• _YOUR GOAL_: Can you copy the listing word for word, starting with the line that contains "Viewport: 924px width, 1307px" and stopping after its final line, with the pictures left out?

• _Text and element pointing records_:

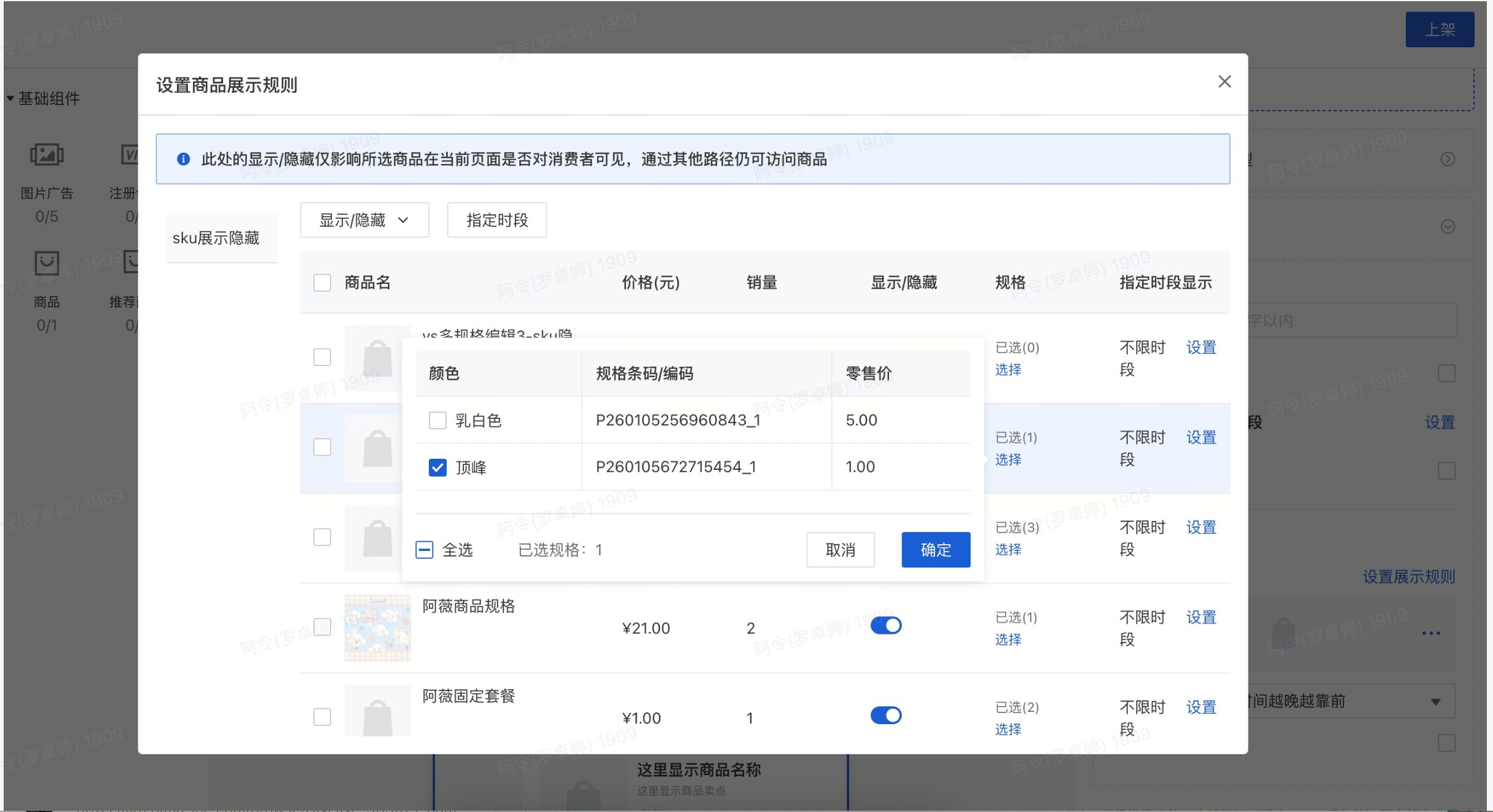
Task: Open the 显示/隐藏 dropdown
Action: pyautogui.click(x=364, y=220)
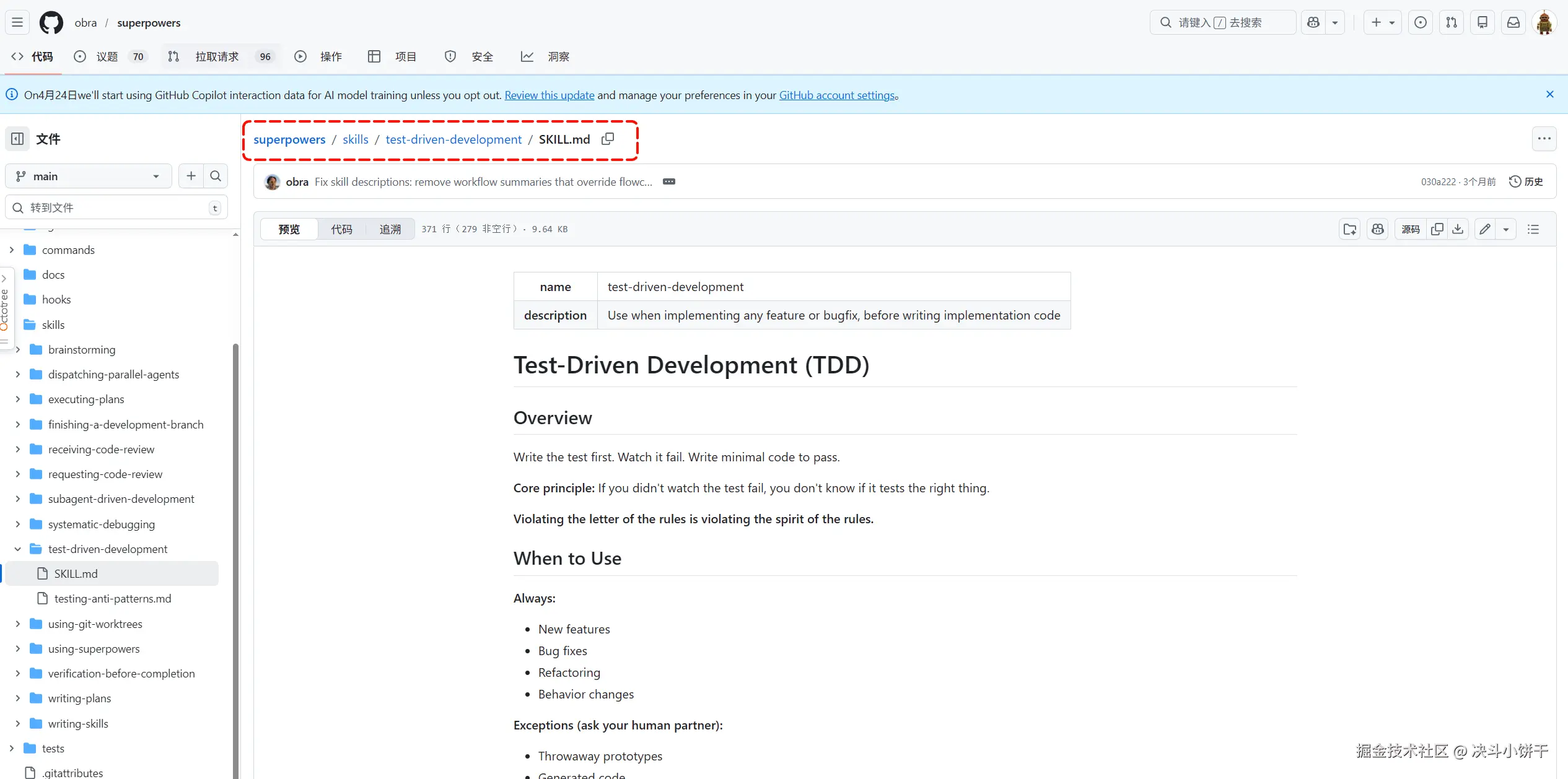
Task: Open the main branch dropdown
Action: coord(88,176)
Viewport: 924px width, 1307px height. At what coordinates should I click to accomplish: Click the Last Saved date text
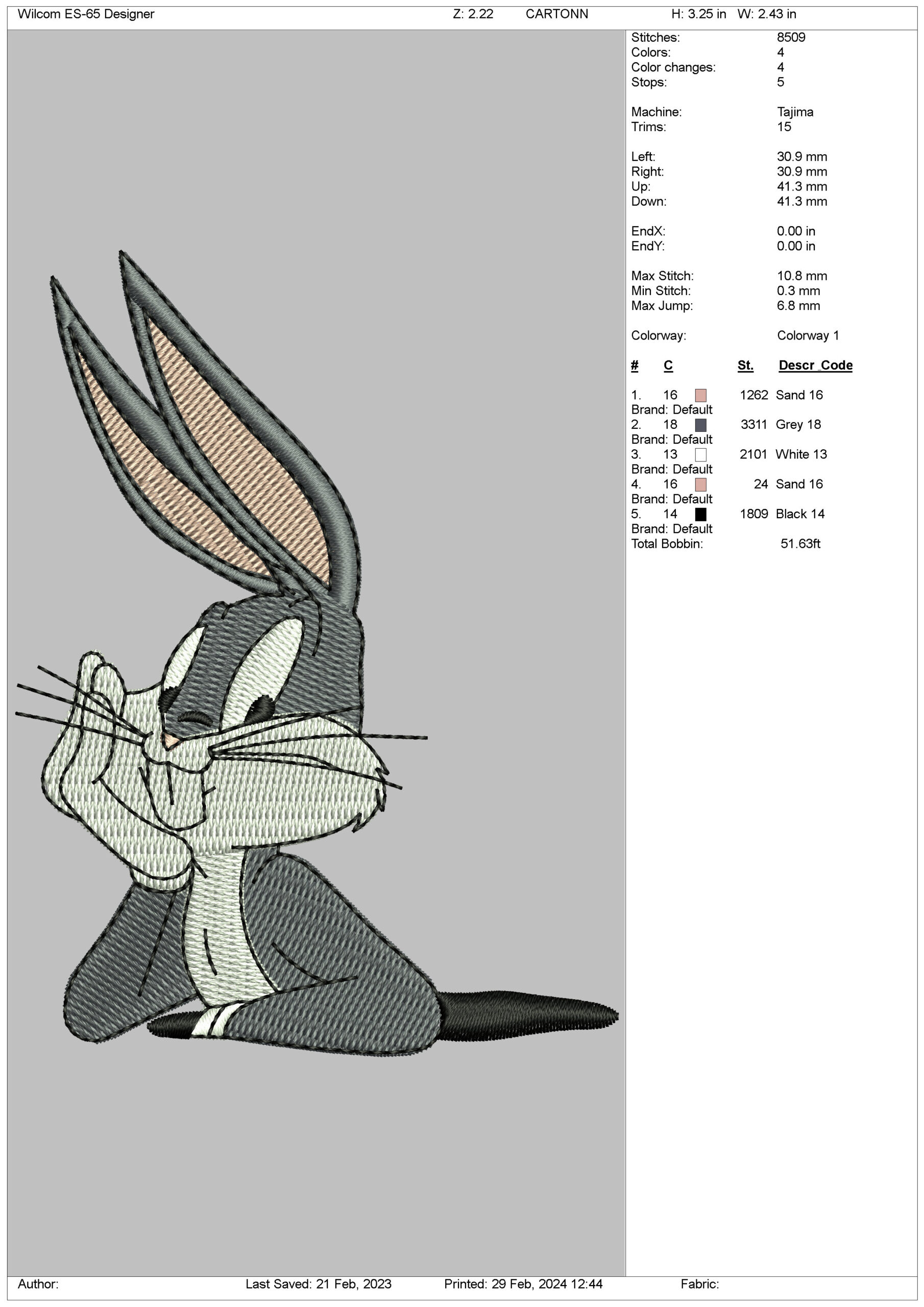pos(318,1284)
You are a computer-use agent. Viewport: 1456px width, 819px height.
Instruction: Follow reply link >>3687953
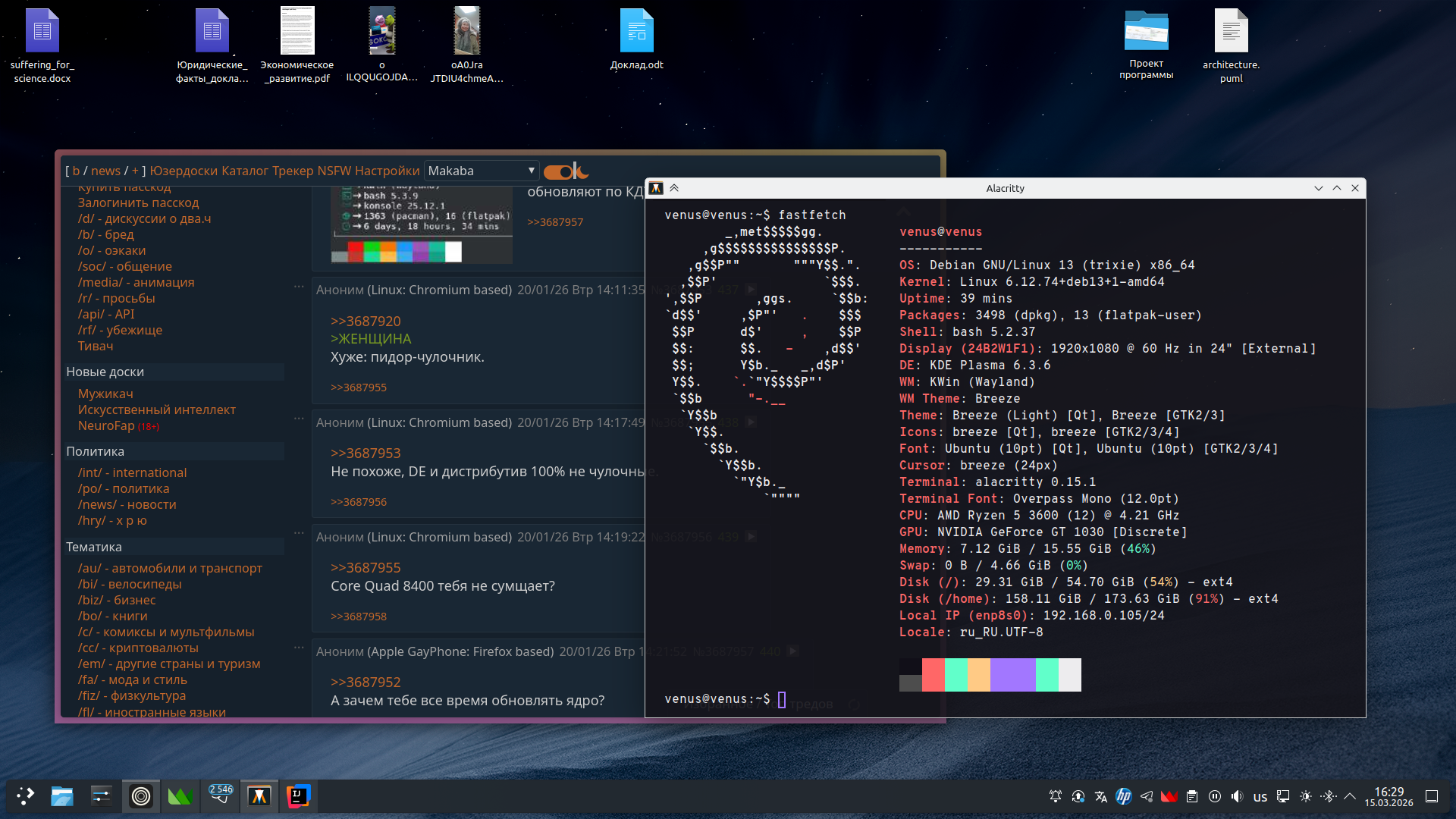[x=366, y=453]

• _ANSWER FOR THIS EXERCISE_:
Viewport: 924px width, 1307px height. At what coordinates should I click to accomplish: Click the Last Saved date text
pos(318,1284)
You are a computer-use agent. Viewport: 1456px width, 819px height.
Instruction: Follow reply link >>3687953
[x=366, y=453]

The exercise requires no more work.